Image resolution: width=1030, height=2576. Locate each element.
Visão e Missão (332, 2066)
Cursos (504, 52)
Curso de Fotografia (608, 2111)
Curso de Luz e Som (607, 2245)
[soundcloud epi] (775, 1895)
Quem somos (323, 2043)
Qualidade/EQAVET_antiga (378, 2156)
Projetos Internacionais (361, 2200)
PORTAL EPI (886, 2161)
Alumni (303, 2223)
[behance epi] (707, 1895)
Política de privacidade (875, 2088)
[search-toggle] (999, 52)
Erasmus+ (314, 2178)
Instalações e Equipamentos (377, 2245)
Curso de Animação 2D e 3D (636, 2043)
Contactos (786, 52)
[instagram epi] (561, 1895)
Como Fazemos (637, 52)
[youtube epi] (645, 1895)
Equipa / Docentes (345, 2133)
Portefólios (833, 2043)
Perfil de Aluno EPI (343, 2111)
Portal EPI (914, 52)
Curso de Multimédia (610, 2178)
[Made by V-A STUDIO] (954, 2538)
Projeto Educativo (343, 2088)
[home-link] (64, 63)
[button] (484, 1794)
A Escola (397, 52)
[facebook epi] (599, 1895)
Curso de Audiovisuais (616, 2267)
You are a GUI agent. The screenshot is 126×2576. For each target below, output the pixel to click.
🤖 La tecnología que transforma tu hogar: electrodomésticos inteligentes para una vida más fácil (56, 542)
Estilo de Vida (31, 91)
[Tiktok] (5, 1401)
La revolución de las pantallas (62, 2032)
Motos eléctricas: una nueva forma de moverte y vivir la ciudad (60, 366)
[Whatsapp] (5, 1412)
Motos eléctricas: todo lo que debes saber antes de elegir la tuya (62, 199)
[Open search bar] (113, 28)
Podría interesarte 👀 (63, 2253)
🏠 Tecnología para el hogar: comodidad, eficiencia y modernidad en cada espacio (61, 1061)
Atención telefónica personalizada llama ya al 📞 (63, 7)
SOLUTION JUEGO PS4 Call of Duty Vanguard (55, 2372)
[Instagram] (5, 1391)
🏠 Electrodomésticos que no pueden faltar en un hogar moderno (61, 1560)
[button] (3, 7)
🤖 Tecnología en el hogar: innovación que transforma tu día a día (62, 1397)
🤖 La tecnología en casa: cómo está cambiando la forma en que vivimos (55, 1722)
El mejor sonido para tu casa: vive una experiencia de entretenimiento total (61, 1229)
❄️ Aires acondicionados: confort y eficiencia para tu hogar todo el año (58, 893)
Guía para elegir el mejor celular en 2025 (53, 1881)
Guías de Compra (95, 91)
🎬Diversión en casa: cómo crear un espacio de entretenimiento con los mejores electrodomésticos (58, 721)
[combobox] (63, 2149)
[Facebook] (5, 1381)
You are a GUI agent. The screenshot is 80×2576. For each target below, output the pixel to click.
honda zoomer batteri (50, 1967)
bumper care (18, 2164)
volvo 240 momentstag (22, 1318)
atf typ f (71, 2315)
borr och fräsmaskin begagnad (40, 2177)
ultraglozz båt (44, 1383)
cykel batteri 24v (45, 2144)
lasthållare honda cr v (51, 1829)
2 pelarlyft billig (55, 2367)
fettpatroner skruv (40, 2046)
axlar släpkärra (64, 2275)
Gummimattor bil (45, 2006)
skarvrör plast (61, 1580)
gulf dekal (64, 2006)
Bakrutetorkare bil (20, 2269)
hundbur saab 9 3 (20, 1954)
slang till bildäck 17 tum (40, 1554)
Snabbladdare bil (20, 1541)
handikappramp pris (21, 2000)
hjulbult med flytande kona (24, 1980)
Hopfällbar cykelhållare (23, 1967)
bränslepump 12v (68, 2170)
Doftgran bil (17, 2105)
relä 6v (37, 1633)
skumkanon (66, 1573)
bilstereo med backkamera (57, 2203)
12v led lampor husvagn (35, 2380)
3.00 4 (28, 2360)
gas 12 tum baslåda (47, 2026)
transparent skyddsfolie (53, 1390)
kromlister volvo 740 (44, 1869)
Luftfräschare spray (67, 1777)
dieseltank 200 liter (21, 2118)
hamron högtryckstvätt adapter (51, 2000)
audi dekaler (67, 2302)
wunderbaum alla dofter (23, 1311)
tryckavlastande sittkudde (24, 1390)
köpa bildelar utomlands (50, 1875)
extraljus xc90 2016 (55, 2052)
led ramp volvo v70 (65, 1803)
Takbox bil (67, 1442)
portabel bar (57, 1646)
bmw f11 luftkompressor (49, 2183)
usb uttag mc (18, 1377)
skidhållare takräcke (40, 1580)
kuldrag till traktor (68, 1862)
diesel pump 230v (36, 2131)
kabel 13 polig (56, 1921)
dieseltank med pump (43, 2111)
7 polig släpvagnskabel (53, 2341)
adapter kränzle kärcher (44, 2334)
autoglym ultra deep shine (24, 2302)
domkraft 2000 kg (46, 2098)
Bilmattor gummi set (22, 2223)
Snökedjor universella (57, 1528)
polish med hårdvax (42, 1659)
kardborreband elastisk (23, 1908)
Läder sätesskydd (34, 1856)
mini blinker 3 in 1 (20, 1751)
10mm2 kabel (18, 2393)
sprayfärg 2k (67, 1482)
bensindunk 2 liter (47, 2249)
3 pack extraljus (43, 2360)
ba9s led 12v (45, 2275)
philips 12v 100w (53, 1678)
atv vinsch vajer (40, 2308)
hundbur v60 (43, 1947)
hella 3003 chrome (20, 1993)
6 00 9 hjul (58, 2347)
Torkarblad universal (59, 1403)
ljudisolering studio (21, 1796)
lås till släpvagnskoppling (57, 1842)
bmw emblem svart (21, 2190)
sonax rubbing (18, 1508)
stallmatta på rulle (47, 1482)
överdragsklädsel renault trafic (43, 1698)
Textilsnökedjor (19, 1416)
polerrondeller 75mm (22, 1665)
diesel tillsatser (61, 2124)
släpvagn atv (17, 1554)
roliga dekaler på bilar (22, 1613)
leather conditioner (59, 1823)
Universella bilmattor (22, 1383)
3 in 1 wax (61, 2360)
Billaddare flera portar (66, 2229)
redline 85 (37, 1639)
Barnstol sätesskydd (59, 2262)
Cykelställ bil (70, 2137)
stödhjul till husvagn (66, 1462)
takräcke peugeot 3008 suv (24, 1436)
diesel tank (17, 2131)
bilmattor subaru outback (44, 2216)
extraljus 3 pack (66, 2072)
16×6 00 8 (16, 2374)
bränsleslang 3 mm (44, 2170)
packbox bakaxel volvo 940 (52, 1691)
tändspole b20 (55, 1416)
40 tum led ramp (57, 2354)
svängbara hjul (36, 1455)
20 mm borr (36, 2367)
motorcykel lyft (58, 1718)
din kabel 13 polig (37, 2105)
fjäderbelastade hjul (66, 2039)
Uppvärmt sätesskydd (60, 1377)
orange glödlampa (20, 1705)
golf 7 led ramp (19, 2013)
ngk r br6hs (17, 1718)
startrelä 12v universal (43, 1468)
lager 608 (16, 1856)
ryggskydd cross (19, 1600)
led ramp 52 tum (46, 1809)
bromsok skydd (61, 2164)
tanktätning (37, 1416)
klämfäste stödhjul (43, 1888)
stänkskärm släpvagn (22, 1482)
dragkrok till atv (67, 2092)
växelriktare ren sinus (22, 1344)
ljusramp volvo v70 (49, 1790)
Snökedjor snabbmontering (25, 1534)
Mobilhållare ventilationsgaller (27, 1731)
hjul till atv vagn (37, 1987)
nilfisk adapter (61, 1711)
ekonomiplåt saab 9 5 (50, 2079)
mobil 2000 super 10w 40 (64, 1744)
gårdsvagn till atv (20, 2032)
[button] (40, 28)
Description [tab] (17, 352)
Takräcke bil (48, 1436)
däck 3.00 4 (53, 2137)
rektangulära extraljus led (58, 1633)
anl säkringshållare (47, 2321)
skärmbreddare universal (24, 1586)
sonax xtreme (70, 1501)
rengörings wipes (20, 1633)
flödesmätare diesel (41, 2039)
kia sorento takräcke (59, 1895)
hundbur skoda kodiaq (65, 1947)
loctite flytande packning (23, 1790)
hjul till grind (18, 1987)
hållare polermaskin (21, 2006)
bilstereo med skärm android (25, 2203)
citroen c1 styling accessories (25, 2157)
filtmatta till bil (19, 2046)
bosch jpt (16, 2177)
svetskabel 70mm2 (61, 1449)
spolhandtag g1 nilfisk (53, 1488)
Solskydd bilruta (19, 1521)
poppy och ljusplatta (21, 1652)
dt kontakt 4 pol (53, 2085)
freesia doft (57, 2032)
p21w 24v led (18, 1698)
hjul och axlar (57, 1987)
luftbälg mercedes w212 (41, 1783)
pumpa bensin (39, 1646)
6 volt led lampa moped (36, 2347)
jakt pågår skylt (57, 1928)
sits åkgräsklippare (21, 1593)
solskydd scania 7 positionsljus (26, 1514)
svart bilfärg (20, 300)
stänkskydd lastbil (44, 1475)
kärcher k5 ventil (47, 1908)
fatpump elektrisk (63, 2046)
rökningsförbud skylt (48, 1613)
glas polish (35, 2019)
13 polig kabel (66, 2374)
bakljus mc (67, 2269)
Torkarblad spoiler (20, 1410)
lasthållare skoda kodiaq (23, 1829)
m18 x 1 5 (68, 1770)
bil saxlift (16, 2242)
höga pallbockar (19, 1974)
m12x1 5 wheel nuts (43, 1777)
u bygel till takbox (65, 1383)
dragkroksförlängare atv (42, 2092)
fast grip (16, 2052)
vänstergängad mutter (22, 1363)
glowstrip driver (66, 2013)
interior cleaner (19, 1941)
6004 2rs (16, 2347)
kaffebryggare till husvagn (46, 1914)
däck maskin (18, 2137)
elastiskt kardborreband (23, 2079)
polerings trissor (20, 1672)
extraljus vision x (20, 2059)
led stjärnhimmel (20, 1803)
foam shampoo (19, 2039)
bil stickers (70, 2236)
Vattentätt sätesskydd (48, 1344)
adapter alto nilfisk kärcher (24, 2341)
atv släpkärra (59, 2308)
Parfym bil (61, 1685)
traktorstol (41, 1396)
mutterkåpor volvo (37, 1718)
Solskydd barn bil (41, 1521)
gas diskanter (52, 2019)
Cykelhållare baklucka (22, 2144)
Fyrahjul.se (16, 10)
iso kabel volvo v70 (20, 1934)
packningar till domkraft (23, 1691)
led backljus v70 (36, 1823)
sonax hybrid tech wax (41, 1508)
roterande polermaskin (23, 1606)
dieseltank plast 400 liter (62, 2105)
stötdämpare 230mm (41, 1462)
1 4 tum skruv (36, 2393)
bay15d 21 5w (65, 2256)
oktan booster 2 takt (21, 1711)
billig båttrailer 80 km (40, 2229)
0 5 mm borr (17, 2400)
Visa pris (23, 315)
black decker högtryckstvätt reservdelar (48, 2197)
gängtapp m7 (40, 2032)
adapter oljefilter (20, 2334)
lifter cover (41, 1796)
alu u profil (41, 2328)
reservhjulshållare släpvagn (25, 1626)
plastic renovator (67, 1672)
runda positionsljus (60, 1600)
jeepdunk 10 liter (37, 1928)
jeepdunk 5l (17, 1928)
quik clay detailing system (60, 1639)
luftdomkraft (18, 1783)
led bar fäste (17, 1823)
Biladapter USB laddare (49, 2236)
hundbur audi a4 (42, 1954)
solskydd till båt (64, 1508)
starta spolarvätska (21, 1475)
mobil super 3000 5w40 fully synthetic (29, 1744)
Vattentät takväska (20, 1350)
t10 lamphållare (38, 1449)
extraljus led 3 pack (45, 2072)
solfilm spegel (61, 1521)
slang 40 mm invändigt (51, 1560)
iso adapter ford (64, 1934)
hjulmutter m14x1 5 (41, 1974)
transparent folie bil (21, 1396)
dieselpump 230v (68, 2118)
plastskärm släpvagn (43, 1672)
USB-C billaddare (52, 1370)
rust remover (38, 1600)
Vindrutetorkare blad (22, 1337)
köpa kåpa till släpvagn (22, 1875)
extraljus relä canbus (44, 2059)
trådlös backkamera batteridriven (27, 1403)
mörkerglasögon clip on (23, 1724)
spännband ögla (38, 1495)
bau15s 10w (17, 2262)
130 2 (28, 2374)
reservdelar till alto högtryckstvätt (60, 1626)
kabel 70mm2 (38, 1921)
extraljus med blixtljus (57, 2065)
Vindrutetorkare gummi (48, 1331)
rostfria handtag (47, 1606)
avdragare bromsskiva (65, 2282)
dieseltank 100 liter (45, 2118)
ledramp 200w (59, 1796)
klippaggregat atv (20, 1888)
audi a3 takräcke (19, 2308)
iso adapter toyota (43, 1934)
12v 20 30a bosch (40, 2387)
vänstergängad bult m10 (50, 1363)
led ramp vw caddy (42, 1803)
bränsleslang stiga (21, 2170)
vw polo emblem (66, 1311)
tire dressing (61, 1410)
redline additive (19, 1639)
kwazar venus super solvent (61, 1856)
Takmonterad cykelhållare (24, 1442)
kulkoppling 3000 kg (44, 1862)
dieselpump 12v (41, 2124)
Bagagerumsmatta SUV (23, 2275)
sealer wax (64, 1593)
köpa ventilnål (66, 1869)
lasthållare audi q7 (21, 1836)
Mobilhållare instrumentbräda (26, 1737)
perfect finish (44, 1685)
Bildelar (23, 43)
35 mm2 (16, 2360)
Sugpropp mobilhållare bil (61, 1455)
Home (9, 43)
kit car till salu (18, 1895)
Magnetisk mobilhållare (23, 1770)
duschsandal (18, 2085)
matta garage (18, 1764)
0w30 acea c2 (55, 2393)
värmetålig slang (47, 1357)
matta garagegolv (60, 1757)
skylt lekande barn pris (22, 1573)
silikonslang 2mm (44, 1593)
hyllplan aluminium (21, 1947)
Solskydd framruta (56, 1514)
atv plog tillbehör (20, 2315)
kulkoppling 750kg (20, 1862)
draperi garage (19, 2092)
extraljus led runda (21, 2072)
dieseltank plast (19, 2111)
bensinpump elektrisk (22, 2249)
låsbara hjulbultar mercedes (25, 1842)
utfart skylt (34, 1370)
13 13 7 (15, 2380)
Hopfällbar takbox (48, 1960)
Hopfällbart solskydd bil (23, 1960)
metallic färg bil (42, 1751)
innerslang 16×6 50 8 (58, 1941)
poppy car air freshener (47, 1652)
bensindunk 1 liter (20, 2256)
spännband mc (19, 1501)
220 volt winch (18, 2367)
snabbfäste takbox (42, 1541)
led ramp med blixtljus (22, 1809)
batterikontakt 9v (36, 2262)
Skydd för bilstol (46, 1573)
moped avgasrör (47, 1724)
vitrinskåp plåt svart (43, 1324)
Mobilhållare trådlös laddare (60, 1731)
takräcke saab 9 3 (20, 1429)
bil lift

################

**What you need to do:**
Of all the entries above, repeat only the lines from the line that has "rektangulära extraljus led (58, 1633)" to the line that has "hundbur skoda kodiaq (65, 1947)", both lines included, exactly.

**Answer box:**
rektangulära extraljus led (58, 1633)
anl säkringshållare (47, 2321)
skärmbreddare universal (24, 1586)
sonax xtreme (70, 1501)
rengörings wipes (20, 1633)
flödesmätare diesel (41, 2039)
kia sorento takräcke (59, 1895)
hundbur skoda kodiaq (65, 1947)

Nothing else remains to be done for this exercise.